-- EXERCISE DETAILS --
Transcribe the records exactly, beginning with the line that contains "Task: Toggle season view with swap icon" and continuing through the end of the records.

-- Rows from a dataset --
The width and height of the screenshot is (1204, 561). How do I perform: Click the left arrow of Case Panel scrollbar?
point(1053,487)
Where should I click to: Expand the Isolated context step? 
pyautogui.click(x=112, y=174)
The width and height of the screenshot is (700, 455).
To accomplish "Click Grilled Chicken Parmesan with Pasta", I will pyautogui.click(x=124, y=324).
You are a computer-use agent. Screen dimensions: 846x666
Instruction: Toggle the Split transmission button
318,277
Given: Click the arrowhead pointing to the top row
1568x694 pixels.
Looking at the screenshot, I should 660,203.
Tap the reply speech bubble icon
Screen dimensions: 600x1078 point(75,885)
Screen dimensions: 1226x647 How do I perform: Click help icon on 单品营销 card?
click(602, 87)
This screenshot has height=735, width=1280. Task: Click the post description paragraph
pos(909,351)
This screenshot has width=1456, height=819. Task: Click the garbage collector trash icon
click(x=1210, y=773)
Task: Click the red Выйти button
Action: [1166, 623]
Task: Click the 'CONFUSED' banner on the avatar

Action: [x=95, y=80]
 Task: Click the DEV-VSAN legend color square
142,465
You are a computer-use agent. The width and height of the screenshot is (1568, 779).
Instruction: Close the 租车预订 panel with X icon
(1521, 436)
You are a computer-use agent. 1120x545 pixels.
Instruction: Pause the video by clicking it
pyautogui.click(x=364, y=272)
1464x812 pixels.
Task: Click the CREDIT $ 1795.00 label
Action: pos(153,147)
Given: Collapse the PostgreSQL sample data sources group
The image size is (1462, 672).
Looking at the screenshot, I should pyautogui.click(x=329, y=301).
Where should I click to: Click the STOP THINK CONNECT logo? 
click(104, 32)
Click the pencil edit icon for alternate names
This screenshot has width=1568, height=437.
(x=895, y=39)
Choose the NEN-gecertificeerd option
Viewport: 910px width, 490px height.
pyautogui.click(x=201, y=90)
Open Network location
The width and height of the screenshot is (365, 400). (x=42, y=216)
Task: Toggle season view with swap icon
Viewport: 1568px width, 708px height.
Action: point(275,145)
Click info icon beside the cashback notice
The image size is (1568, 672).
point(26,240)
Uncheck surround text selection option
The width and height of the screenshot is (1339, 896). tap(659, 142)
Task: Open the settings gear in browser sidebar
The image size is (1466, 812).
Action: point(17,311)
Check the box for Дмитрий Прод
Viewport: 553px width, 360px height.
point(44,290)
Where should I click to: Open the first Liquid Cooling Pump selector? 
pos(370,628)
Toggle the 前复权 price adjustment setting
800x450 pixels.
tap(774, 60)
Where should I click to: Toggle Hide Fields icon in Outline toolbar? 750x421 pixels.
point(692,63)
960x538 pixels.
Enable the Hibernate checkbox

-- RESPONSE TO THE EXERCISE --
Task: Toggle season view with swap icon
Viewport: 1568px width, 708px height.
Action: point(275,145)
Click info icon beside the cashback notice
The image size is (1568, 672).
point(26,240)
Uncheck surround text selection option
The width and height of the screenshot is (1339, 896). tap(659, 142)
Task: Open the settings gear in browser sidebar
The image size is (1466, 812).
Action: point(17,311)
Check the box for Дмитрий Прод
Viewport: 553px width, 360px height.
point(44,290)
Where should I click to: Open the first Liquid Cooling Pump selector? 
pos(370,628)
Toggle the 前复权 price adjustment setting
800x450 pixels.
tap(774, 60)
Where should I click to: Toggle Hide Fields icon in Outline toolbar? 750x421 pixels.
point(692,63)
960x538 pixels.
Enable the Hibernate checkbox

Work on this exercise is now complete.